[WORKING DATA]

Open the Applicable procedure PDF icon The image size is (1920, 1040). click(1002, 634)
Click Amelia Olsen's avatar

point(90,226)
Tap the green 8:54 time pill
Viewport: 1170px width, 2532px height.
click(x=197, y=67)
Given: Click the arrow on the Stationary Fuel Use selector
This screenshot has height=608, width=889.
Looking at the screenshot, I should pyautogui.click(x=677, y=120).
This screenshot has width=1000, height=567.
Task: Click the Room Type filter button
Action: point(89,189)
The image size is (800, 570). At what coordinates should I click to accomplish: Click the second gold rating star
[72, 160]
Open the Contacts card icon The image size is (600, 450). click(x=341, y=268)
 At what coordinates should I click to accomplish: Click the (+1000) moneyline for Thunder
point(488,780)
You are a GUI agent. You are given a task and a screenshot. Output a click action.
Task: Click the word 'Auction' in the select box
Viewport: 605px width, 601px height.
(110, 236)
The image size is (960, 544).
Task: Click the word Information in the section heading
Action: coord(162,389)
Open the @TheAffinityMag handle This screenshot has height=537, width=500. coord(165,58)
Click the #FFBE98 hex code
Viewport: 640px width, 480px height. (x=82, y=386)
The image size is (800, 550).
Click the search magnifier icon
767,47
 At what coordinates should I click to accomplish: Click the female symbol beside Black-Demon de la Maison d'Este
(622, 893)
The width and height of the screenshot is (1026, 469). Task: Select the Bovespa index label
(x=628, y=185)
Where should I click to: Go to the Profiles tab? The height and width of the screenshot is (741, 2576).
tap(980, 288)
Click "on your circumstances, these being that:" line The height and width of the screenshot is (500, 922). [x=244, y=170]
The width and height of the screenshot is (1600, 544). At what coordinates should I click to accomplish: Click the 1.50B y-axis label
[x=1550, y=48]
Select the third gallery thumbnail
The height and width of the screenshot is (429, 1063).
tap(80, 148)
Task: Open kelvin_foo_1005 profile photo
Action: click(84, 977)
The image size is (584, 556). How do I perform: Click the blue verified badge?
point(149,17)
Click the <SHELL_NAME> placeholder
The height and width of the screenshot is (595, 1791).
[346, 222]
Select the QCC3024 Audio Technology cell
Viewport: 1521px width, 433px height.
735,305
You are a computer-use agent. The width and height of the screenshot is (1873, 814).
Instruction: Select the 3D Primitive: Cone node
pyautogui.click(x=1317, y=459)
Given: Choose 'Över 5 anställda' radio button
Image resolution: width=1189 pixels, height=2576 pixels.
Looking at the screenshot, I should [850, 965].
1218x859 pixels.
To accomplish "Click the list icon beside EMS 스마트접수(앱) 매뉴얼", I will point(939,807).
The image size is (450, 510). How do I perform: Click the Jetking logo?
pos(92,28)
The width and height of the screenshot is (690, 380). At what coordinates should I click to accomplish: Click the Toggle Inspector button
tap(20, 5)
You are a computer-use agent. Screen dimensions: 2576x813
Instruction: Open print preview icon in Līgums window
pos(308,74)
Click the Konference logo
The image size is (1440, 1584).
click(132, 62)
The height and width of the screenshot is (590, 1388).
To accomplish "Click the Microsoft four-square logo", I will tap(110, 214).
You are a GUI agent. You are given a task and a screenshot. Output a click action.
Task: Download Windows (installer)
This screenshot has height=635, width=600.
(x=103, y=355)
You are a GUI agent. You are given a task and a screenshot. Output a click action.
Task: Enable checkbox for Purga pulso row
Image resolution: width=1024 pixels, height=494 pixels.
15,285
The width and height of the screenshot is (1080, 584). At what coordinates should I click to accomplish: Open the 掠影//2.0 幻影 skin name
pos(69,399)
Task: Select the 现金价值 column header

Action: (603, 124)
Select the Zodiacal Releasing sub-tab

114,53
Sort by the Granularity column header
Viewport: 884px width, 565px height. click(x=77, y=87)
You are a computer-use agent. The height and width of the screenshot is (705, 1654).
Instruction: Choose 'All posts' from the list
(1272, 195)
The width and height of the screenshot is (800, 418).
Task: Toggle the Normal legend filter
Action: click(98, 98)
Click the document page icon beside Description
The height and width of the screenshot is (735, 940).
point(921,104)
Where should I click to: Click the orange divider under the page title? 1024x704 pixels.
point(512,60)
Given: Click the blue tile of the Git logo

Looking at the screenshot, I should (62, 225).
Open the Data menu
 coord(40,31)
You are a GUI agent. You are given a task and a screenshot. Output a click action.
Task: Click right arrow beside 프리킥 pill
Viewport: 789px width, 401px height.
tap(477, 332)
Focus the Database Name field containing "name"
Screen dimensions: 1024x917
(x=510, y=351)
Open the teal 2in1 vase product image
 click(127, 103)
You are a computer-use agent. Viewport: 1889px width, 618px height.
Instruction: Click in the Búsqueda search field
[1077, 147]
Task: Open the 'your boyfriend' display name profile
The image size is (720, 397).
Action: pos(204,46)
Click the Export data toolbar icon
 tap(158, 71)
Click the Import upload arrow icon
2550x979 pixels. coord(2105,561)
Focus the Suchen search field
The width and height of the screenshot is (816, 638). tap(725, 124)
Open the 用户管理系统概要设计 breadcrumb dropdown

[/WORKING DATA]

### [WORK INSTRUCTIONS]
Looking at the data above, write out exactly the lines that start at the one containing "Viewport: 1521px width, 433px height." and end at the one containing "Task: Download Windows (installer)"; include both and nothing beyond.

### [EXERCISE RESULT]
Viewport: 1521px width, 433px height.
735,305
You are a computer-use agent. The width and height of the screenshot is (1873, 814).
Instruction: Select the 3D Primitive: Cone node
pyautogui.click(x=1317, y=459)
Given: Choose 'Över 5 anställda' radio button
Image resolution: width=1189 pixels, height=2576 pixels.
Looking at the screenshot, I should [850, 965].
1218x859 pixels.
To accomplish "Click the list icon beside EMS 스마트접수(앱) 매뉴얼", I will point(939,807).
The image size is (450, 510). How do I perform: Click the Jetking logo?
pos(92,28)
The width and height of the screenshot is (690, 380). At what coordinates should I click to accomplish: Click the Toggle Inspector button
tap(20, 5)
You are a computer-use agent. Screen dimensions: 2576x813
Instruction: Open print preview icon in Līgums window
pos(308,74)
Click the Konference logo
The image size is (1440, 1584).
click(132, 62)
The height and width of the screenshot is (590, 1388).
To accomplish "Click the Microsoft four-square logo", I will tap(110, 214).
You are a GUI agent. You are given a task and a screenshot. Output a click action.
Task: Download Windows (installer)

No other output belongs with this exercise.